Two of the points I wanted to pick up on; the corporate SPV, power to form corporate vehicles if you’re a provider, NHS Trust provider organisation which is not a foundation trust, in our view you don’t have the statutory power to take shares in a company and therefore you’ve got this problem. FTs can do it, non-FTs can’t. And then as we now know out of Cambridgeshire and Peterborough, if you form a corporate vehicle and even if it’s wholly owned by NHS organisations, that corporate vehicle is not itself an NHS organisation which means that parties contracting with it fall outside of the VAT regime that allows you to work within the same VAT group and that was an unforeseen consequence of the LLP in the United Care case. So, VAT implications are significant when you’re looking at the corporate vehicles. I think those two alone are putting a question mark against the SPV corporate vehicle model.
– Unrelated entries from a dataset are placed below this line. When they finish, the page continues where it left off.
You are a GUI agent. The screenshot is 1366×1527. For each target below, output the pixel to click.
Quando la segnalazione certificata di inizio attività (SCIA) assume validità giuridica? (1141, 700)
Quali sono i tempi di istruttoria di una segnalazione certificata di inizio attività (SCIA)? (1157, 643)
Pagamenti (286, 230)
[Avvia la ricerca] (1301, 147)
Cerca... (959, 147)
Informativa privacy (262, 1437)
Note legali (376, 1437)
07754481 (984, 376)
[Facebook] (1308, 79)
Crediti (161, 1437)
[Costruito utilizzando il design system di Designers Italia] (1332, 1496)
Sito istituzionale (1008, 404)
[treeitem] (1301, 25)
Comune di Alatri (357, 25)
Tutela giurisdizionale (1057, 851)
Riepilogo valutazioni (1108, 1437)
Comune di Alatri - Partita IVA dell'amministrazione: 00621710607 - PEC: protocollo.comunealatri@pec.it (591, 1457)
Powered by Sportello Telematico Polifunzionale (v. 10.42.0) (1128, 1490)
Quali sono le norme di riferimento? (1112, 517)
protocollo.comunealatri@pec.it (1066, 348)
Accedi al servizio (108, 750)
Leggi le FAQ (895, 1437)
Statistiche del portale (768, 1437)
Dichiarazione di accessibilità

And then the final one, needs for guarantees and other assurances, I put there especially for corporate vehicle, it’s probably as valid in some of the other models, depending on who your lead provider is. If you’re a commissioner, you’ve got a small lead provider, you might want some assurances and guarantees from some of the other larger providers sitting behind that in terms of well where is the working capital going to come from and so on and so forth.
So, it’s a whistle stop tour. I hope that okay.